Set problem: Reproduce the following rows verbatim, omitting the pictures.

Records for this exercise:
########

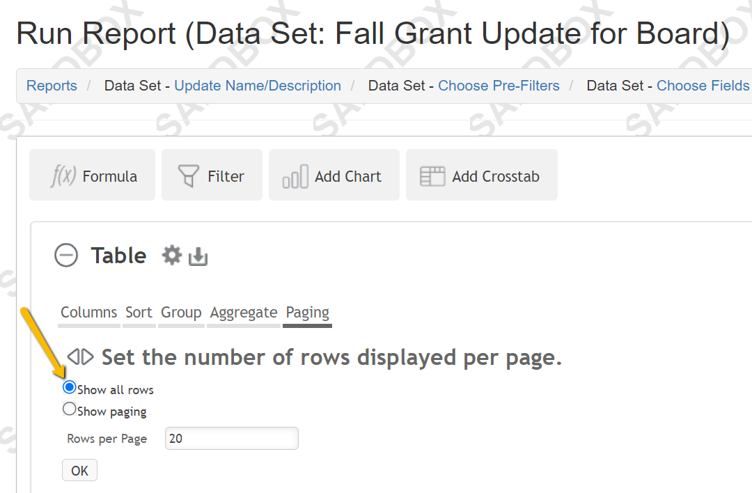Click the bar chart icon on Add Chart

click(295, 176)
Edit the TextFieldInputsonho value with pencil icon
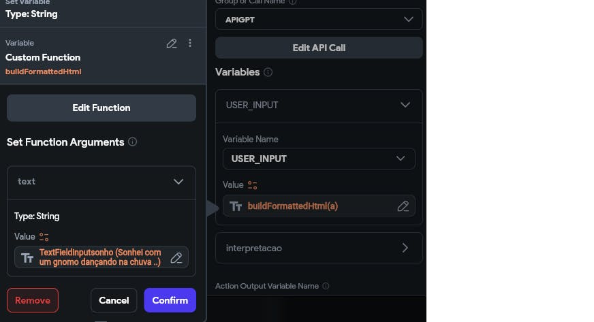This screenshot has height=322, width=594. pyautogui.click(x=176, y=257)
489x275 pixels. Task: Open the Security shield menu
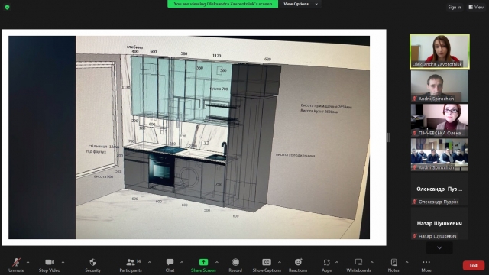[93, 265]
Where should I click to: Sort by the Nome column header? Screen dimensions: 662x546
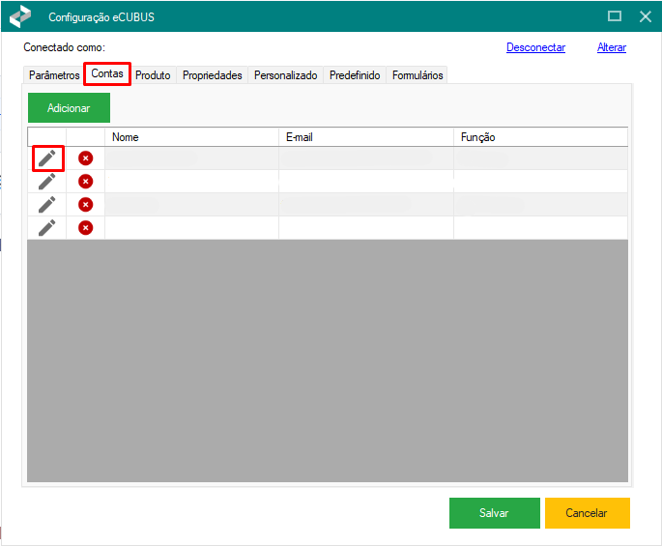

########

Output of the task:
Click the bar chart icon on Add Chart

click(295, 176)
Edit the TextFieldInputsonho value with pencil icon
This screenshot has height=322, width=594. pyautogui.click(x=176, y=257)
489x275 pixels. Task: Open the Security shield menu
[93, 265]
Where should I click to: Sort by the Nome column header? Screen dimensions: 662x546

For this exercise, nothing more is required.